--- PASSAGE TO READ ---
To strengthen gender equity and accelerate universal health coverage, an AI-driven digital platform will provide Rwanda’s 60,000 community health workers (CHW) with continuous training, real-time supervision and improved connectivity with patients.

Context

The Rwandan CHW programme comprises approximately 60,000 community health workers. They deliver 15 essential health services nationwide and now manage more than half of malaria cases, easing pressure on formal health facilities (55% in 2022 versus 13% in 2015). However, the current cascade, in-person training model remains costly, unsustainable and unstandardised. It limits continuous mentoring, knowledge updating and responsiveness to emerging health challenges. Within Rwanda’s ambitious digitalisation agenda, modernising the CHW programme with artificial intelligence powered- digital platforms is essential to improve the quality, efficiency and sustainability of community health services and to consolidate health gains.

Description

To accelerate the CHW programme’s digital transformation through an AI-integrated platform, AI-CHW Rwanda will gradually replace in-person training with a dynamic online system offering personalised learning, virtual mentoring and automated certification. Integrating AI tools into the community electronic record (cEMR) will enhance diagnostics, outbreak prediction, automated reporting and gender- and demography-aware CHW–patient matching. Key innovations include geo-referenced tools for rapid response; a free hotline and natural-language processing adapted to Kinyarwanda. The project builds on investments already made by the Government, the Global Fund and partners, ensuring smooth integration with existing health programmes.

Impact

The project aims to reduce training costs, improve accessibility and strengthen health-system resilience. By equipping CHWs—64% of whom are women—with digital skills and professional recognition, it promotes gender equity and economic empowerment. Savings generated could help finance CHW remuneration, reinforcing programme sustainability, while providing a digital-transformation model to inspire regional and global policies in support of Universal Health Coverage.
--- DATASET EXCERPTS ---
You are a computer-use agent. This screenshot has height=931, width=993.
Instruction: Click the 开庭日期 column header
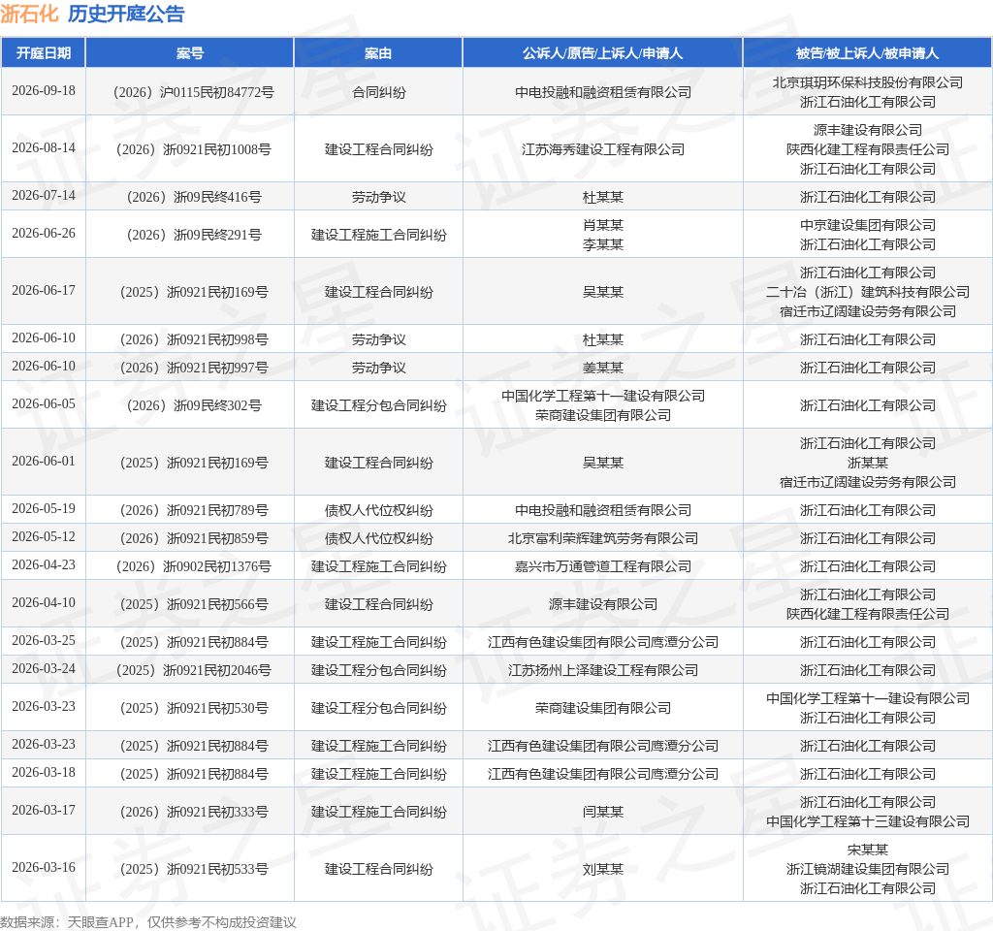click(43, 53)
---
--- DATASET EXCERPTS ---
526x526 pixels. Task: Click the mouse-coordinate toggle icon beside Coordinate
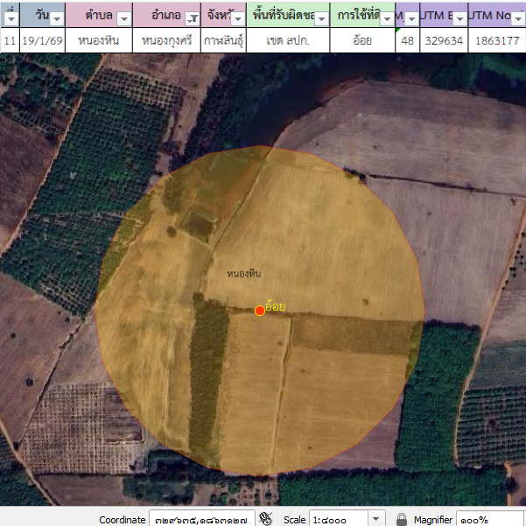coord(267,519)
---
--- DATASET EXCERPTS ---
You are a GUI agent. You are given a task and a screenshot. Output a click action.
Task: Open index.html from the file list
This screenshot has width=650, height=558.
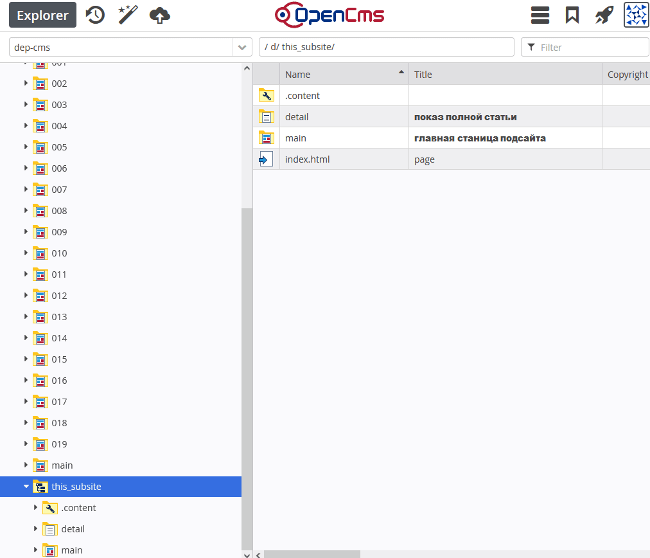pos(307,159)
---
• **WHAT IS REQUIRED**: According to the passage on Rwanda's community health worker platform, what percentage of the workers are women? The data here can be set aside.

• **PROBLEM SOLUTION**: 64%